Cet article représente une coupure épistémologique dans son œuvre, montrant la
convergence entre la psychanalyse et l’économie, malgré le peu d’économistes concernés (1).
Cette convergence peut être étendue (2), moyennant une réflexion sur la souffrance (3).
L’optique est anthropologique (4) à savoir celle de la personne face à sa communauté, d’où un
calcul économique freudien (5). Ce calcul pour le compte des économistes est brillamment mis
en valeur par André Nicolaï (1990) (6).
1. Des économistes peu nombreux à s’intéresser à la psychanalyse
La psychanalyse est condamnée au nom de la morale des économistes (Hayek, 1996,
Harsanyi, 1995) en particulier de l’hédonisme. Si les économistes ont intégré les progrès de la
théorie de la justice, ils font comme si rien ne s’était passé en psychiatrie. Peuvent-ils en rester
aux mathematical psychics d’Edgeworth et à ses propos peu délicats sur le plaisir, selon lui,
plus important chez les hommes que chez les femmes ? Le plaisir et le désir peuvent-ils être
traités par l’analyse économique ?
1.1. En fait, une grande partie de la théorie économique traite du plaisir. Plusieurs auteurs
ont tenté d’établir une relation mathématique entre les stimuli d'ordre physique et les sensations,
une sorte de « psychophysique », tels Fechner (1889) et Brentano (1860). L'excitation
augmentant de façon géométrique (1,2,4,8,16), la sensation croît de façon arithmétique
(1,2,3,4,5). On retrouve ici un des fondements de la théorie de l'action. En même temps cette
théorie de l'atténuation du plaisir fait sourire, au même titre que la colline du plaisir de Pareto.
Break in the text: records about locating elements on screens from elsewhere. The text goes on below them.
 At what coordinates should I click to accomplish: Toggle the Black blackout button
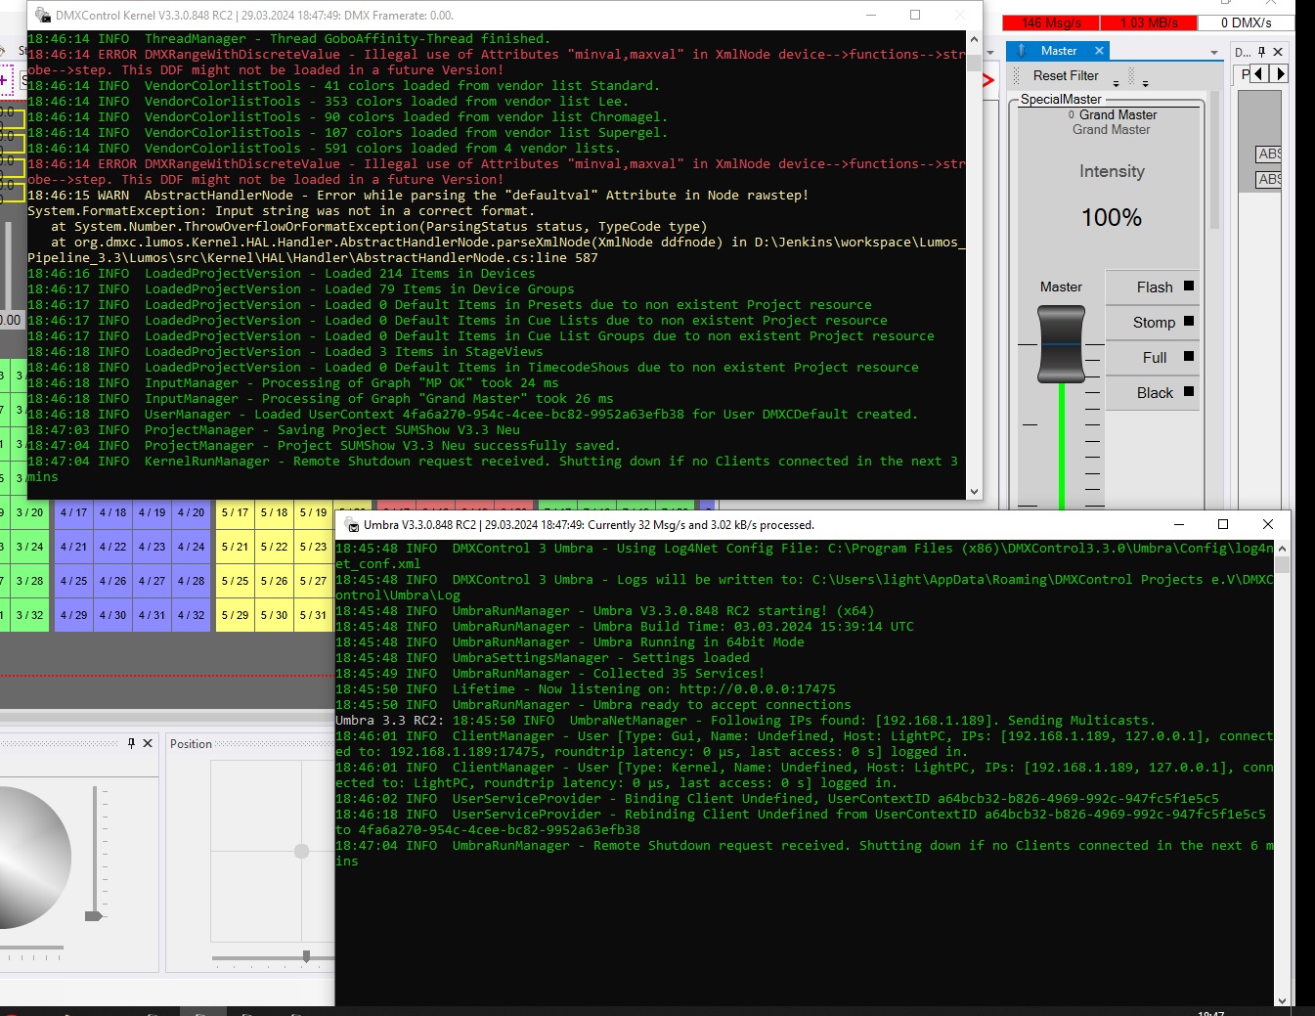(1154, 393)
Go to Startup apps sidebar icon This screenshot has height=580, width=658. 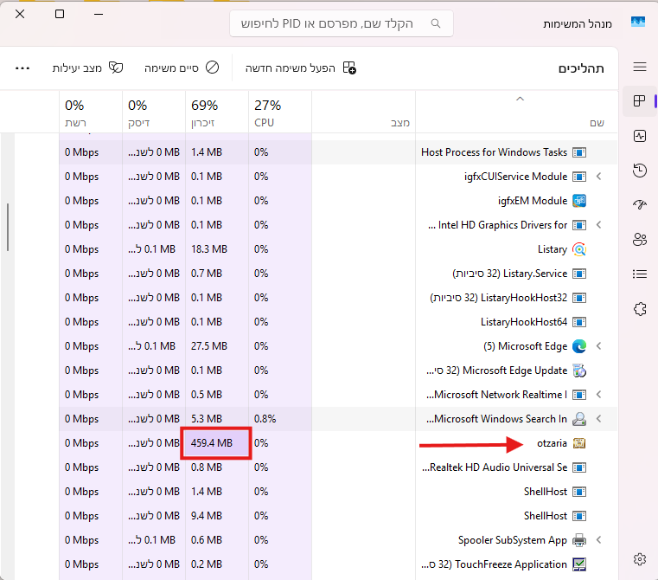[x=640, y=205]
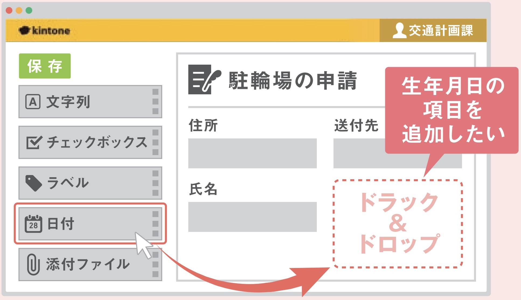Image resolution: width=521 pixels, height=300 pixels.
Task: Click the 氏名 name input box
Action: (252, 217)
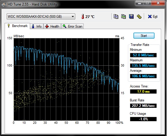Click the copy text to clipboard icon
The height and width of the screenshot is (136, 167).
tap(116, 17)
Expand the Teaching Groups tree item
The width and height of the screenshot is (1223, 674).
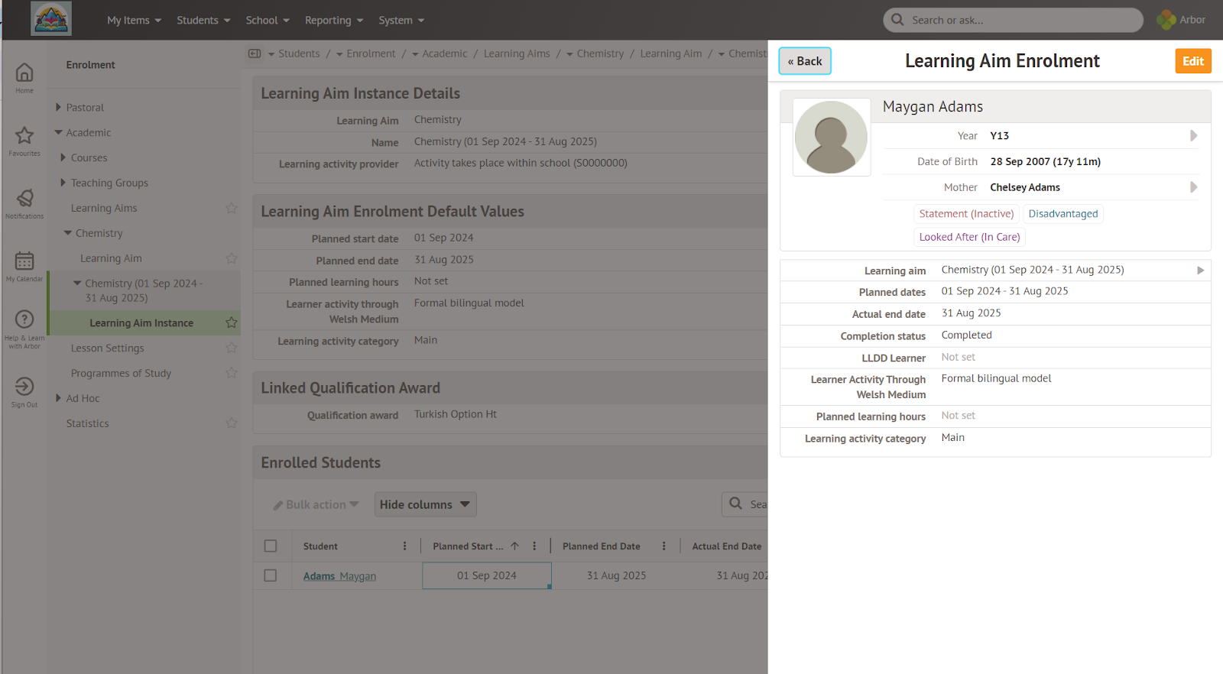(63, 183)
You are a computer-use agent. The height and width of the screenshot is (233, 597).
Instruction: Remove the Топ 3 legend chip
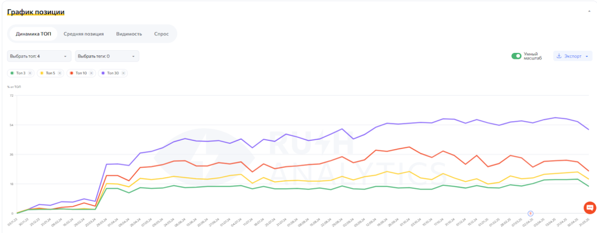pos(30,73)
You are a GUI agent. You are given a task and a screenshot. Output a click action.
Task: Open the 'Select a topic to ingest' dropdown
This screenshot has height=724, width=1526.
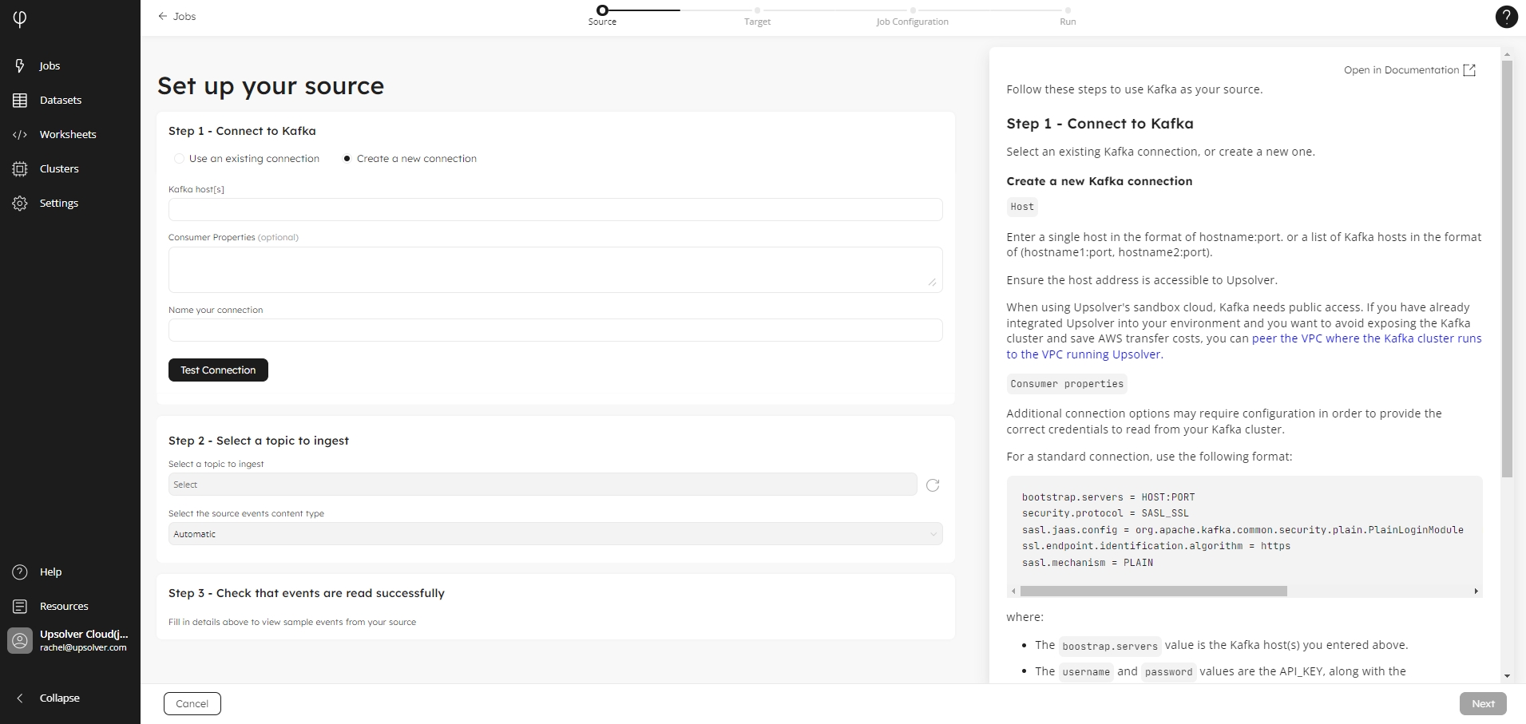(x=542, y=485)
Vilfredo Pareto serait, selon Nicolaï (1974), un des rares socio-économistes à intégrer
des éléments du freudisme2 : il imagine une colline du plaisir que chacun peut gravir jusqu’à un
point G ou sommet du plaisir. De même, ses propos sur les résidus pulsionnels, telle la
flagellation ascétique, sont très marqués sexuellement.
1.2. Keynes, qui se dit « pré-freudien » 3, célèbre chez Freud « l’imagination scientifique
qui peut donner corps à une abondance d’idées novatrices, à des ouvertures fracassantes, à des
hypothèses de travail qui sont suffisamment établies dans l’intuition et dans l’expérience
commune pour mériter l’examen le plus patient et le plus impartial, et qui contiennent, selon
toutes probabilités, à la fois des théories qui devront être abandonnées ou remaniées jusqu’à ne
plus exister, mais aussi des théories d’une signification immense et permanente » (Bormans,
2002). Les théories de Freud sont à « considérer sérieusement », « l’attraction qu’elles
exerceront sur nos propres intuitions, dans la mesure où elles contiennent quelque chose de
nouveau et de vrai sur la manière dont fonctionne la psychologie humaine » (ibid). Freud est
« l’un des génies les plus dérangeants et les plus novateurs de notre temps, c’est-à-dire une sorte
de diable. » (ibidem)
Keynes donne une interprétation très critique de l’amour de l’argent, en d’autres termes la
motivation pécuniaire est « l’une de ces inclinations à demi criminelles et à demi pathologiques
dont on confie le soin en frissonnant aux spécialistes des maladies mentales». « L’amour de
2 Cet apport est limité par le fait que Pareto décède en 1923, certaines œuvres majeures de Freud étant publiées après
cette date, notamment le « Malaise dans la civilisation » en 1930, objet des foudres de Hayek.
3 Cette relation est particulièrement bien traitée par Dostaler et Maris (2010).